The show’s title, “The Faraway Nearby” is taken from Rebecca Solnit’s collection of essays which meditate on the purpose of storytelling. It refers to the delicate balance between distance and closeness that allows connections formed between author and readers through stories. Although books have the same architecture- cover, spine, pages — reading them opens entire worlds that go beyond ink and paper. As Solnit muses, “Some books are toolkits to fix things from the most practical to the most mysterious, from your house to your heart, or to make things, from cakes to ships … In some books you meet one remarkable person; in others a whole group or even a culture. Some books are medicine, bitter but clarifying. Some books are puzzles, mazes, tangles, jungles. Some long books are journeys, and at the end you are not the same person you were at the beginning.” This power that comes from the sharing of stories is a gift of immeasurable value.
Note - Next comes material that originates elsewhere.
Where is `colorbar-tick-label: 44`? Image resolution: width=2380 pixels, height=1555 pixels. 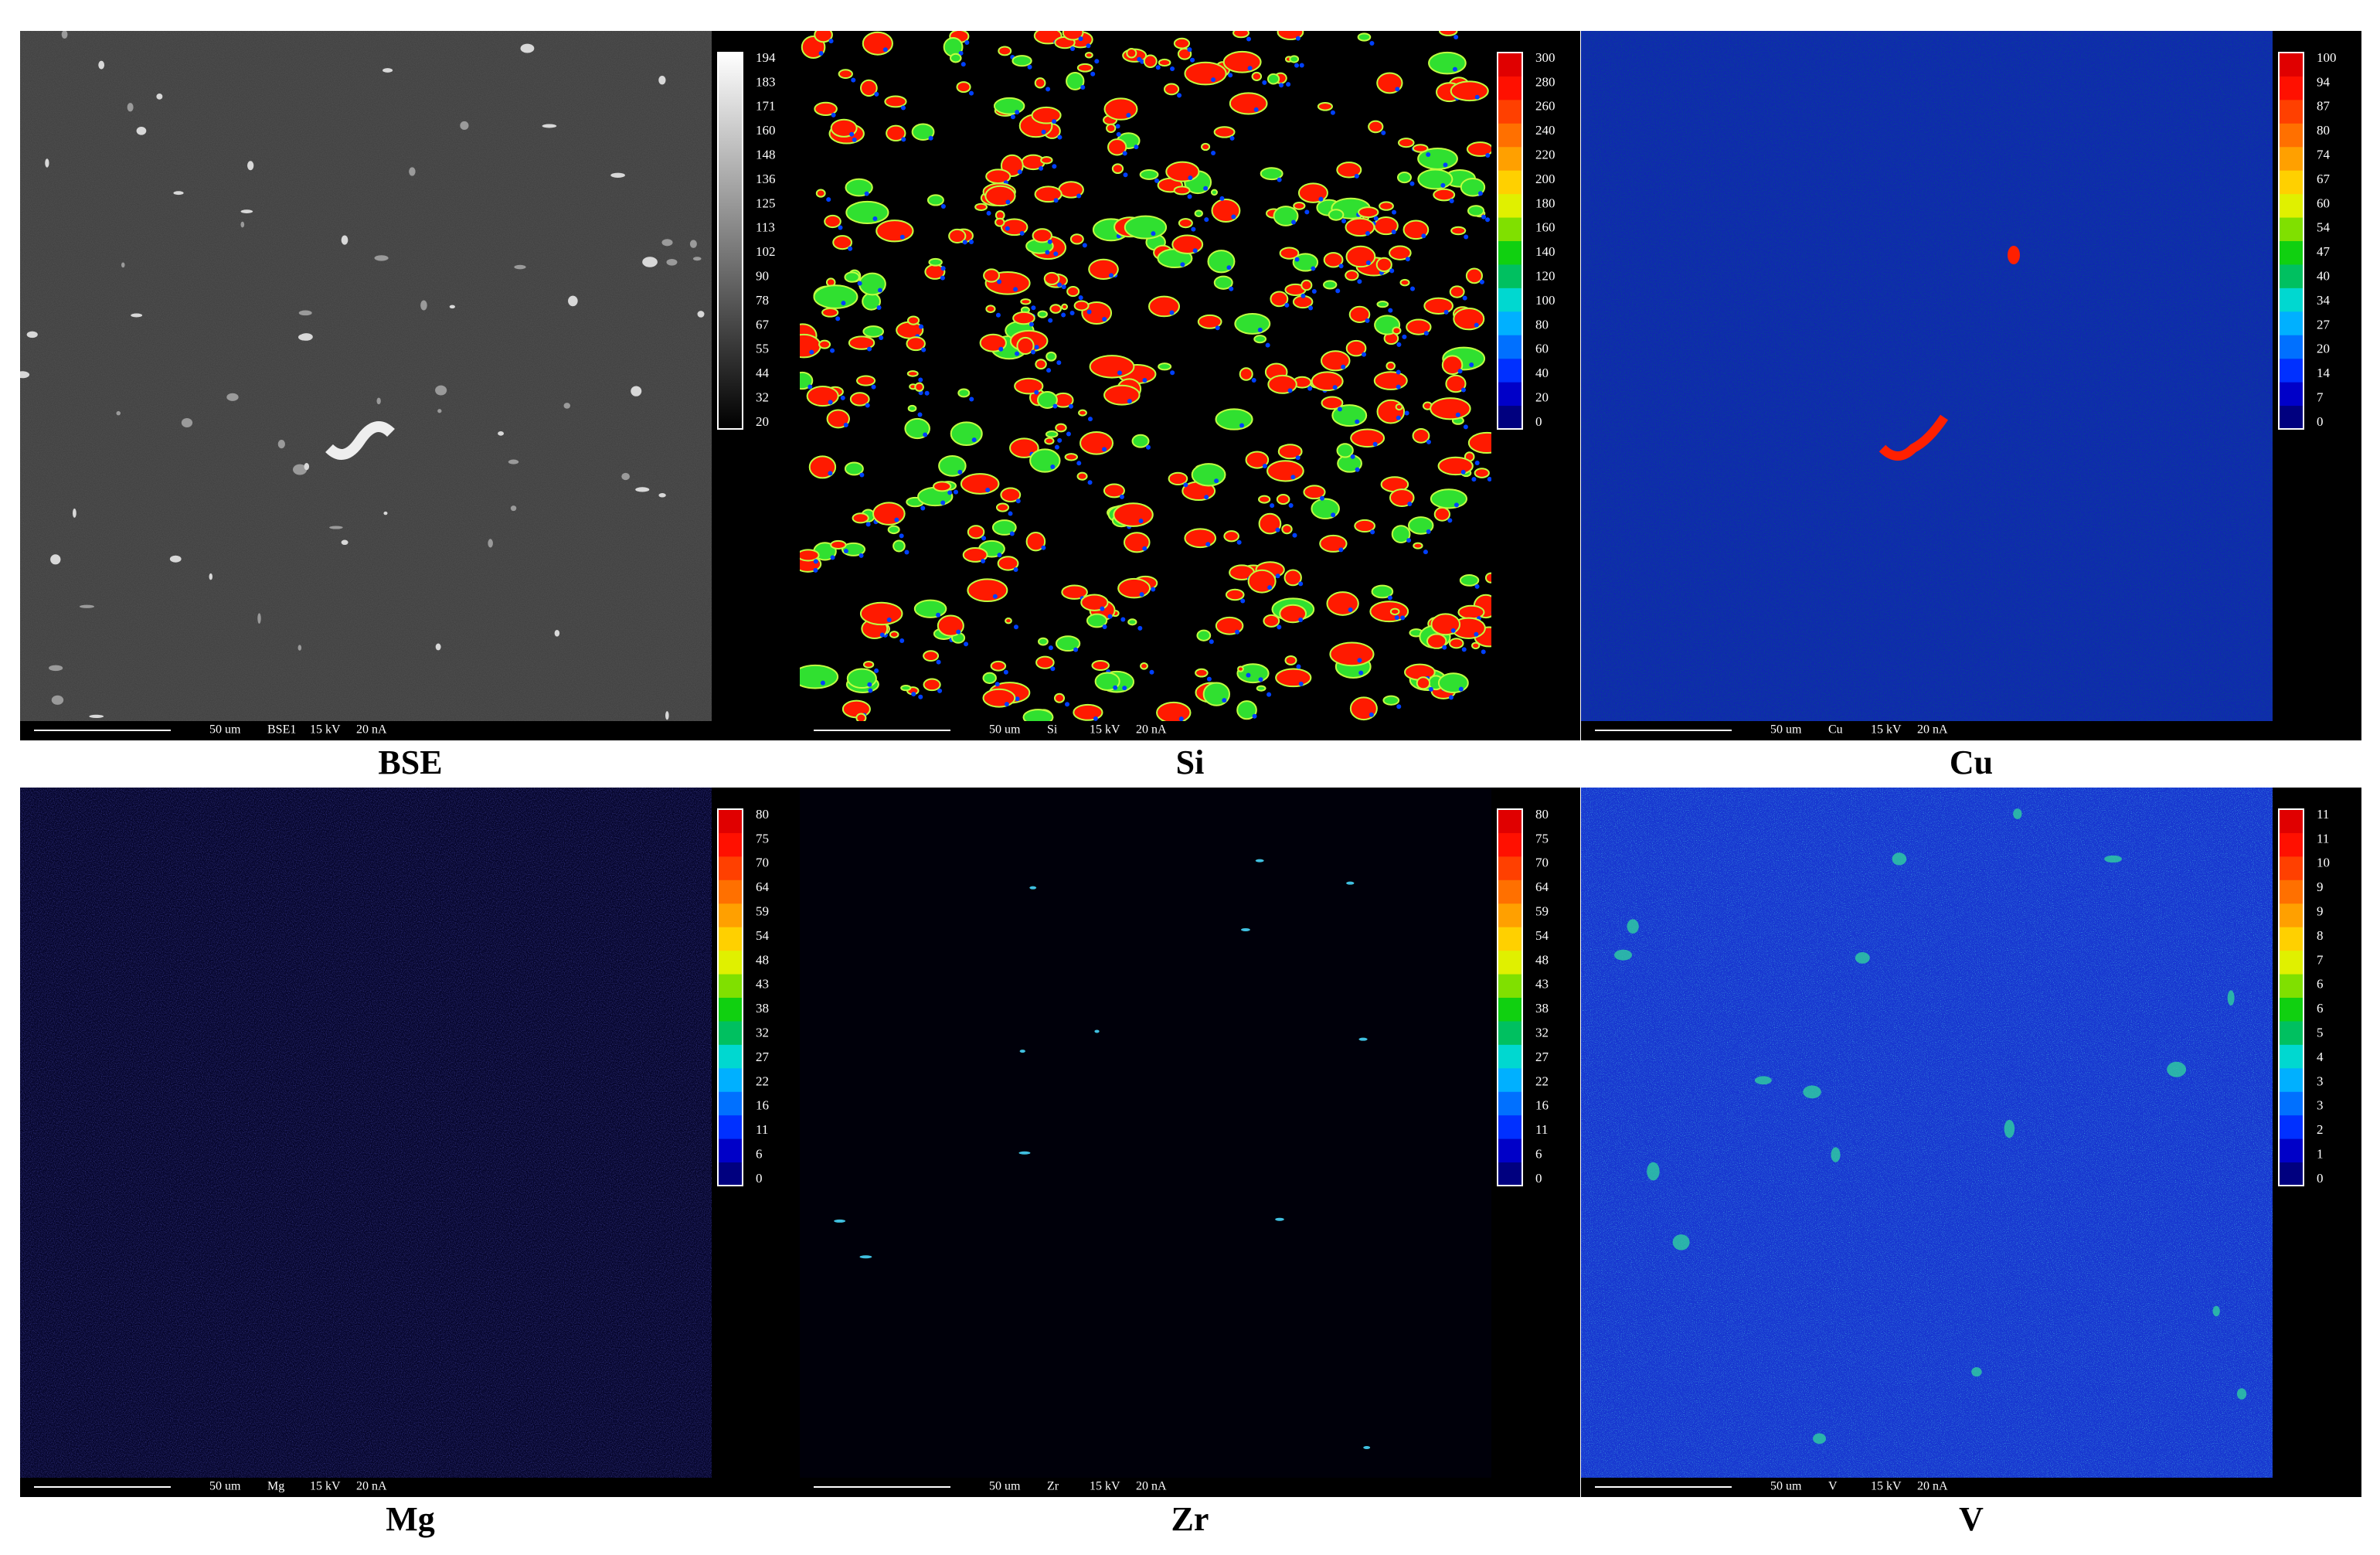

Like Solnit, Urmaza’s fascination with books began in her childhood, when she found herself inside her grandfather’s ancestral home, surrounded by old books and encyclopedias, damaged by floods and weathered with age. Her love for books continued in adulthood, important for both research and pleasure in reading.
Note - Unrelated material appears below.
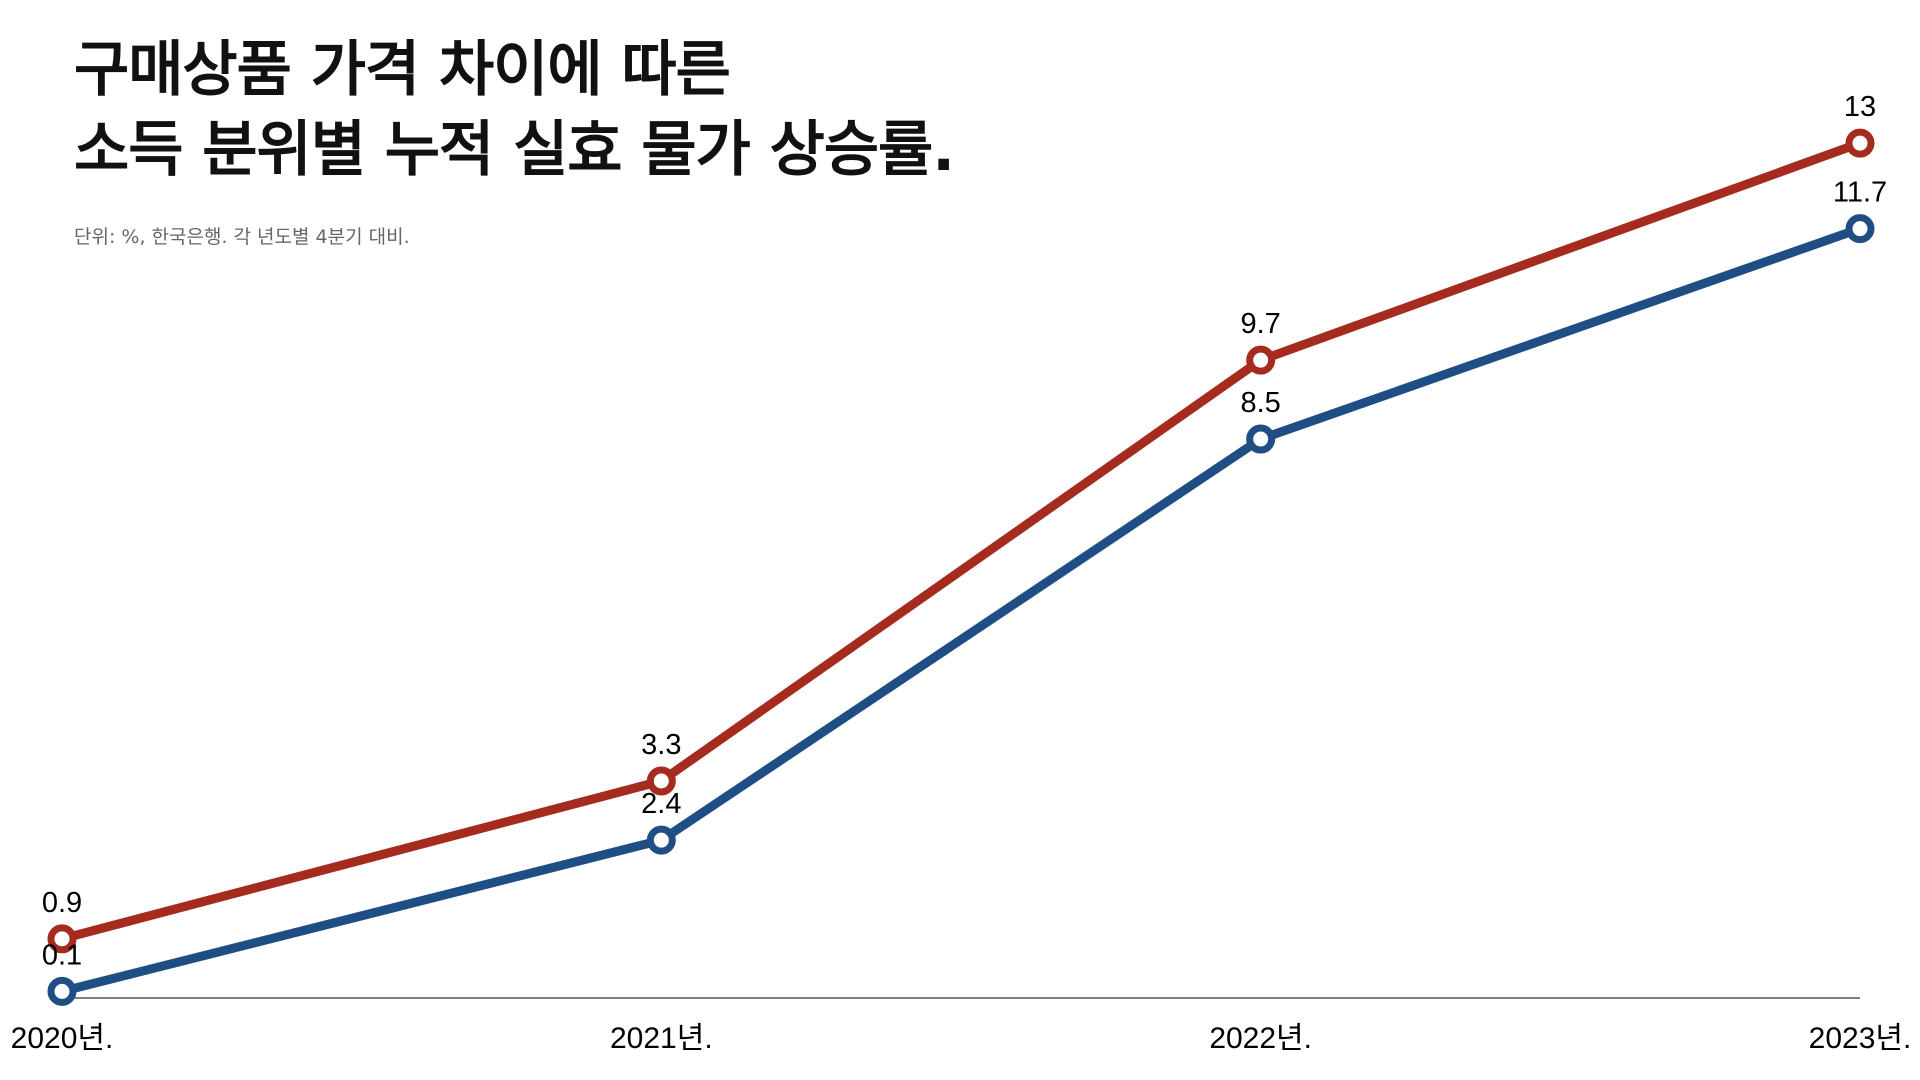 This screenshot has height=1080, width=1920. What do you see at coordinates (1860, 193) in the screenshot?
I see `series-2-data-label: 11.7` at bounding box center [1860, 193].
Urmaza, who is based in New York City, was recently moved to create this ode to books upon realizing that book banning is becoming increasingly common in some states. The piece called “USA (United States of Anxiety)” is a grid of burned book covers, a reconfigured map of a country that is alarmingly moving towards censorship and conformity. The set of collages called “Remembrance of Things Future” is meant to portray books as relics, bits and pieces of what remains from the past. Urmaza’s research on the rationale behind book banning has led her to the following statement by author Rebecca Knuth: “Books are targets because they are the embodiment of ideas, and if you hold extreme beliefs, you cannot tolerate anything that contradicts these beliefs.” This analysis points out the lack of tolerance and divisiveness that are at the core of book banning. Journalist and author Susan Orlean highlights the greater impact that books as cultural records may have on civilization: “Books are a sort of cultural DNA, the code for who we are as a society…Destroying books is a way of saying that a culture no longer exists, its history has disappeared, the continuity between its past and future is ruptured. Taking books away from a culture is to take away its shared memory. It is sentencing it to something worse than death…sentencing it to seem as if it never lived.”
The collages are made from fragments of old books that seem to have been burned, broken or destroyed. Torn and cut up parts of covers, spines and pages leave us wondering about the stories they carried, now partially rescued and reconfigured for the artist’s intention. As viewers of art, we conjure our own stories by looking, imagining, thinking curiously and critically of what has been and of what can still be.